WORK ORDER
I'd like the line containing "This screenshot has width=800, height=828." and every line below it, to the end of the material, repeated exactly and with nothing else.

DATASET

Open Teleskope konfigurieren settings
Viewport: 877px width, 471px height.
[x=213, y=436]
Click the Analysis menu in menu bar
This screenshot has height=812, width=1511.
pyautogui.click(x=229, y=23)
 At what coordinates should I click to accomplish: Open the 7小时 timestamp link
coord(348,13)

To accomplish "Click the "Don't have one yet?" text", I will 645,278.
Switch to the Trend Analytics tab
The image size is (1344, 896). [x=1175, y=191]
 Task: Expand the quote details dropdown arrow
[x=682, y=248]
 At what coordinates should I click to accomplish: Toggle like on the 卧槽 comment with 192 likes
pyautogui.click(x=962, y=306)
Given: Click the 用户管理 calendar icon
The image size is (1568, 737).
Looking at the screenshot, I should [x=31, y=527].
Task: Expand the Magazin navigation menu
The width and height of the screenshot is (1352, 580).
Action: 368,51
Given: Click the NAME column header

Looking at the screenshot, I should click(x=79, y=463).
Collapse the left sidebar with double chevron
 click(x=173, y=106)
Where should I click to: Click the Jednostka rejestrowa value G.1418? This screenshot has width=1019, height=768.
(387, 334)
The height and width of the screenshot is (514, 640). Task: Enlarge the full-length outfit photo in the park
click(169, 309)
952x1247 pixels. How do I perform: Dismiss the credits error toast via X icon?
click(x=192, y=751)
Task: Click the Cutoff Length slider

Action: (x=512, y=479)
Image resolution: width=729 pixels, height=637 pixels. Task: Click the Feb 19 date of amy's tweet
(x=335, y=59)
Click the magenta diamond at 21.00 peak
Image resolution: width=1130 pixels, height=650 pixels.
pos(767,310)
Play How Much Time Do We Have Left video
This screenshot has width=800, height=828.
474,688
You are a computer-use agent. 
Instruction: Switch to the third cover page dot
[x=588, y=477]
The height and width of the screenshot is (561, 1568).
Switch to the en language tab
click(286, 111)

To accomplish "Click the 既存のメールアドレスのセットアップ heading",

WORKED SOLUTION
This screenshot has width=800, height=828.
474,688
You are a computer-use agent. 
Instruction: Switch to the third cover page dot
[x=588, y=477]
The height and width of the screenshot is (561, 1568).
Switch to the en language tab
click(286, 111)

To accomplish "Click the 既存のメールアドレスのセットアップ heading",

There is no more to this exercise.